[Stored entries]
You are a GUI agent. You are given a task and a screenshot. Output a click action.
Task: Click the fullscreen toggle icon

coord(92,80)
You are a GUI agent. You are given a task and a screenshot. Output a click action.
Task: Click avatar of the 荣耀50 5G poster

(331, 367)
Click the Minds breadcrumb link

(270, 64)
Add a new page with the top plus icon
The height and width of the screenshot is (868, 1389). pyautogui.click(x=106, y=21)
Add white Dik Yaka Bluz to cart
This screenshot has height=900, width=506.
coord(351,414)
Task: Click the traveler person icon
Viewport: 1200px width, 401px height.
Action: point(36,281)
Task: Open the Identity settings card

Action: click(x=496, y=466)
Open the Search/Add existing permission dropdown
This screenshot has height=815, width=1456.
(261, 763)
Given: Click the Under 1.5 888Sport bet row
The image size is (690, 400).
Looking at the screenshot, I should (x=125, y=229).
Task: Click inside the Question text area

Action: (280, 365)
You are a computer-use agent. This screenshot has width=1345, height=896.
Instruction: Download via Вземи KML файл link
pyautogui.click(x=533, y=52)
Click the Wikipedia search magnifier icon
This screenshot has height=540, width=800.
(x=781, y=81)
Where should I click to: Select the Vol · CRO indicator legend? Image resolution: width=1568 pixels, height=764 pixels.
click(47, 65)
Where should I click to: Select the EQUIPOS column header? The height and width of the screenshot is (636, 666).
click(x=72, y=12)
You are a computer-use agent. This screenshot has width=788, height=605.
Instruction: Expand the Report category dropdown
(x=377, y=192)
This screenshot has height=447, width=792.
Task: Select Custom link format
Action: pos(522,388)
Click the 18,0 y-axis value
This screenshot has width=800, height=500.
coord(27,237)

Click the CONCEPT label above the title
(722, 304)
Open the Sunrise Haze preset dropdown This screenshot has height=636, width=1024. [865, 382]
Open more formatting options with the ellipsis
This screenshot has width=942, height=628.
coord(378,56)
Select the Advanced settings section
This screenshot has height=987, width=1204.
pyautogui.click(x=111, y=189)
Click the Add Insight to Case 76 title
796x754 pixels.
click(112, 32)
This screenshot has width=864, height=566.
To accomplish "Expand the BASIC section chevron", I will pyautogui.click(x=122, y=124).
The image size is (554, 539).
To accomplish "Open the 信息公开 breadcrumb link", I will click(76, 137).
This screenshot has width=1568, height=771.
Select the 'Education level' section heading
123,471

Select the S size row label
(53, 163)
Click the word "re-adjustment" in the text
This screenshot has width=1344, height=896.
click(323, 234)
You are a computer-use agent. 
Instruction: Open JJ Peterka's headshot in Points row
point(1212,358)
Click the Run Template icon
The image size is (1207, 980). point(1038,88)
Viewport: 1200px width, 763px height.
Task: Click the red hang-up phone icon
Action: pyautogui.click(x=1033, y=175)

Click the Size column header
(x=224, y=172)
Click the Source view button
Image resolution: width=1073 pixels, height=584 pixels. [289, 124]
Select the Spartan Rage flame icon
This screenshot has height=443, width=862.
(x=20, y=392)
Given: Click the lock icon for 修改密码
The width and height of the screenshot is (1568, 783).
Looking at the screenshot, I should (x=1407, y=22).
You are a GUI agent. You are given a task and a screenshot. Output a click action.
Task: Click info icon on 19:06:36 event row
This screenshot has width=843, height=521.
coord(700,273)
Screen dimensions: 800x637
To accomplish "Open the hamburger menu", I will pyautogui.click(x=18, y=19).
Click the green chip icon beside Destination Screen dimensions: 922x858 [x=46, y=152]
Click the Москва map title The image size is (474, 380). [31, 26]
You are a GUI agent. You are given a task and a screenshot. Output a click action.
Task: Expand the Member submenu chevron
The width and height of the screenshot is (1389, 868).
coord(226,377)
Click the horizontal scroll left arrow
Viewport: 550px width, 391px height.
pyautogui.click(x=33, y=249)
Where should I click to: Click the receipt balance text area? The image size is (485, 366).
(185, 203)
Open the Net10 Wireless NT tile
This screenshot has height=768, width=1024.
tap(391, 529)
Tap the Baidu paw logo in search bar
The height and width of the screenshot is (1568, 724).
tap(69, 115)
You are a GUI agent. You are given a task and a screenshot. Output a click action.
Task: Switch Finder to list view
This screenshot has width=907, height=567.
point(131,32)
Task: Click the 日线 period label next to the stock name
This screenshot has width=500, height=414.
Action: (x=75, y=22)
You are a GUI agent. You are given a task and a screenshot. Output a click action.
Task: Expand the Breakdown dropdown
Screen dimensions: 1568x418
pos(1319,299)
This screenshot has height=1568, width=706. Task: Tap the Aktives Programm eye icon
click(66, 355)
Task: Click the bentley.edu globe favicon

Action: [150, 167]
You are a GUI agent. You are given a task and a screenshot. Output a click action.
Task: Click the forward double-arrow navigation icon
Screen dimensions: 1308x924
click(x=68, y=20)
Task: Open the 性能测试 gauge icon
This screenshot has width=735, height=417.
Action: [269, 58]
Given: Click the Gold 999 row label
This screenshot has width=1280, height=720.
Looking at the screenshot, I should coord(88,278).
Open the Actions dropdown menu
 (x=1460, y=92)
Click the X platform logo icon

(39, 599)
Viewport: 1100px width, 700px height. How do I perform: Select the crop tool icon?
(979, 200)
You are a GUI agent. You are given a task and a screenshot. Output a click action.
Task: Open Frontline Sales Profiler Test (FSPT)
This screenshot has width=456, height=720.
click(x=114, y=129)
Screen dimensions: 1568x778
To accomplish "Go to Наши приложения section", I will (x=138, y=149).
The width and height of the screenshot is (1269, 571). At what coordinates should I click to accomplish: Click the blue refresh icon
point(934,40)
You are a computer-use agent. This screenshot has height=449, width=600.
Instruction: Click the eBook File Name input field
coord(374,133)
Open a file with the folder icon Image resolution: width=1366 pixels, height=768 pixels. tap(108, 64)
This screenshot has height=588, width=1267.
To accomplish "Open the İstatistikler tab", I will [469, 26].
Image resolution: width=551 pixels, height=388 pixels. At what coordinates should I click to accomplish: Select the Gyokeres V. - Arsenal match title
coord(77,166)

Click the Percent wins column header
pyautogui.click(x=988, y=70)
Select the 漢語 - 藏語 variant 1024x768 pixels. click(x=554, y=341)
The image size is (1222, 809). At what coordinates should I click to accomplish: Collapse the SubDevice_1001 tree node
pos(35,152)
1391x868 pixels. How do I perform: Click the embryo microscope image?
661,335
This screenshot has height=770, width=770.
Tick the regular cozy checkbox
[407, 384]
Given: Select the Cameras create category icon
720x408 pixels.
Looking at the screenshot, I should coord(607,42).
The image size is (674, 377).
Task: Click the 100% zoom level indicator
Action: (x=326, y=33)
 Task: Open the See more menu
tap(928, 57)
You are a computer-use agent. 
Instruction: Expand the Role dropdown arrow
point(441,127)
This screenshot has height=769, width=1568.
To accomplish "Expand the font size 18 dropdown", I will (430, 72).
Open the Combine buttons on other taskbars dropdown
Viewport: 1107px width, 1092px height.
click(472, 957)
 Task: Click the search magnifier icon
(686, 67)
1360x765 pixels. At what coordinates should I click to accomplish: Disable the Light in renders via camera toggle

§ **YOUR ASSIGNMENT**
Down to the last line, copy the entries above exactly.

§ **TASK RESULT**
You are a GUI agent. You are given a task and a screenshot. Output a click action.
Task: Click the fullscreen toggle icon

coord(92,80)
You are a GUI agent. You are given a task and a screenshot. Output a click action.
Task: Click avatar of the 荣耀50 5G poster

(331, 367)
Click the Minds breadcrumb link

(270, 64)
Add a new page with the top plus icon
The height and width of the screenshot is (868, 1389). pyautogui.click(x=106, y=21)
Add white Dik Yaka Bluz to cart
This screenshot has height=900, width=506.
coord(351,414)
Task: Click the traveler person icon
Viewport: 1200px width, 401px height.
Action: point(36,281)
Task: Open the Identity settings card

Action: click(x=496, y=466)
Open the Search/Add existing permission dropdown
This screenshot has height=815, width=1456.
(261, 763)
Given: Click the Under 1.5 888Sport bet row
The image size is (690, 400).
Looking at the screenshot, I should (x=125, y=229).
Task: Click inside the Question text area

Action: (280, 365)
You are a computer-use agent. This screenshot has width=1345, height=896.
Instruction: Download via Вземи KML файл link
pyautogui.click(x=533, y=52)
Click the Wikipedia search magnifier icon
This screenshot has height=540, width=800.
(x=781, y=81)
Where should I click to: Select the Vol · CRO indicator legend? Image resolution: width=1568 pixels, height=764 pixels.
click(47, 65)
Where should I click to: Select the EQUIPOS column header? The height and width of the screenshot is (636, 666).
click(x=72, y=12)
You are a computer-use agent. This screenshot has width=788, height=605.
Instruction: Expand the Report category dropdown
(x=377, y=192)
This screenshot has height=447, width=792.
Task: Select Custom link format
Action: pos(522,388)
Click the 18,0 y-axis value
This screenshot has width=800, height=500.
coord(27,237)

Click the CONCEPT label above the title
(722, 304)
Open the Sunrise Haze preset dropdown This screenshot has height=636, width=1024. [865, 382]
Open more formatting options with the ellipsis
This screenshot has width=942, height=628.
coord(378,56)
Select the Advanced settings section
This screenshot has height=987, width=1204.
pyautogui.click(x=111, y=189)
Click the Add Insight to Case 76 title
796x754 pixels.
click(112, 32)
This screenshot has width=864, height=566.
To accomplish "Expand the BASIC section chevron", I will pyautogui.click(x=122, y=124).
The image size is (554, 539).
To accomplish "Open the 信息公开 breadcrumb link", I will click(76, 137).
This screenshot has width=1568, height=771.
Select the 'Education level' section heading
123,471

Select the S size row label
(53, 163)
Click the word "re-adjustment" in the text
This screenshot has width=1344, height=896.
click(323, 234)
You are a computer-use agent. 
Instruction: Open JJ Peterka's headshot in Points row
point(1212,358)
Click the Run Template icon
The image size is (1207, 980). point(1038,88)
Viewport: 1200px width, 763px height.
Task: Click the red hang-up phone icon
Action: pyautogui.click(x=1033, y=175)

Click the Size column header
(x=224, y=172)
Click the Source view button
Image resolution: width=1073 pixels, height=584 pixels. [289, 124]
Select the Spartan Rage flame icon
This screenshot has height=443, width=862.
(x=20, y=392)
Given: Click the lock icon for 修改密码
The width and height of the screenshot is (1568, 783).
Looking at the screenshot, I should (x=1407, y=22).
You are a GUI agent. You are given a task and a screenshot. Output a click action.
Task: Click info icon on 19:06:36 event row
This screenshot has width=843, height=521.
coord(700,273)
Screen dimensions: 800x637
To accomplish "Open the hamburger menu", I will pyautogui.click(x=18, y=19).
Click the green chip icon beside Destination Screen dimensions: 922x858 [x=46, y=152]
Click the Москва map title The image size is (474, 380). [31, 26]
You are a GUI agent. You are given a task and a screenshot. Output a click action.
Task: Expand the Member submenu chevron
The width and height of the screenshot is (1389, 868).
coord(226,377)
Click the horizontal scroll left arrow
Viewport: 550px width, 391px height.
pyautogui.click(x=33, y=249)
Where should I click to: Click the receipt balance text area? The image size is (485, 366).
(185, 203)
Open the Net10 Wireless NT tile
This screenshot has height=768, width=1024.
tap(391, 529)
Tap the Baidu paw logo in search bar
The height and width of the screenshot is (1568, 724).
tap(69, 115)
You are a GUI agent. You are given a task and a screenshot. Output a click action.
Task: Switch Finder to list view
This screenshot has width=907, height=567.
point(131,32)
Task: Click the 日线 period label next to the stock name
This screenshot has width=500, height=414.
Action: (x=75, y=22)
You are a GUI agent. You are given a task and a screenshot. Output a click action.
Task: Expand the Breakdown dropdown
Screen dimensions: 1568x418
pos(1319,299)
This screenshot has height=1568, width=706. Task: Tap the Aktives Programm eye icon
click(66, 355)
Task: Click the bentley.edu globe favicon

Action: [150, 167]
You are a GUI agent. You are given a task and a screenshot. Output a click action.
Task: Click the forward double-arrow navigation icon
Screen dimensions: 1308x924
click(x=68, y=20)
Task: Open the 性能测试 gauge icon
This screenshot has width=735, height=417.
Action: [269, 58]
Given: Click the Gold 999 row label
This screenshot has width=1280, height=720.
Looking at the screenshot, I should coord(88,278).
Open the Actions dropdown menu
 (x=1460, y=92)
Click the X platform logo icon

(39, 599)
Viewport: 1100px width, 700px height. How do I perform: Select the crop tool icon?
(979, 200)
You are a GUI agent. You are given a task and a screenshot. Output a click action.
Task: Open Frontline Sales Profiler Test (FSPT)
This screenshot has width=456, height=720.
click(x=114, y=129)
Screen dimensions: 1568x778
To accomplish "Go to Наши приложения section", I will (x=138, y=149).
The width and height of the screenshot is (1269, 571). At what coordinates should I click to accomplish: Click the blue refresh icon
point(934,40)
You are a computer-use agent. This screenshot has height=449, width=600.
Instruction: Click the eBook File Name input field
coord(374,133)
Open a file with the folder icon Image resolution: width=1366 pixels, height=768 pixels. tap(108, 64)
This screenshot has height=588, width=1267.
To accomplish "Open the İstatistikler tab", I will [469, 26].
Image resolution: width=551 pixels, height=388 pixels. At what coordinates should I click to accomplish: Select the Gyokeres V. - Arsenal match title
coord(77,166)

Click the Percent wins column header
pyautogui.click(x=988, y=70)
Select the 漢語 - 藏語 variant 1024x768 pixels. click(x=554, y=341)
The image size is (1222, 809). At what coordinates should I click to accomplish: Collapse the SubDevice_1001 tree node
pos(35,152)
1391x868 pixels. How do I perform: Click the embryo microscope image?
661,335
This screenshot has height=770, width=770.
Tick the regular cozy checkbox
[407, 384]
Given: Select the Cameras create category icon
720x408 pixels.
Looking at the screenshot, I should coord(607,42).
The image size is (674, 377).
Task: Click the 100% zoom level indicator
Action: (x=326, y=33)
 Task: Open the See more menu
tap(928, 57)
You are a computer-use agent. 
Instruction: Expand the Role dropdown arrow
point(441,127)
This screenshot has height=769, width=1568.
To accomplish "Expand the font size 18 dropdown", I will (430, 72).
Open the Combine buttons on other taskbars dropdown
Viewport: 1107px width, 1092px height.
click(472, 957)
 Task: Click the search magnifier icon
(686, 67)
1360x765 pixels. At what coordinates should I click to accomplish: Disable the Light in renders via camera toggle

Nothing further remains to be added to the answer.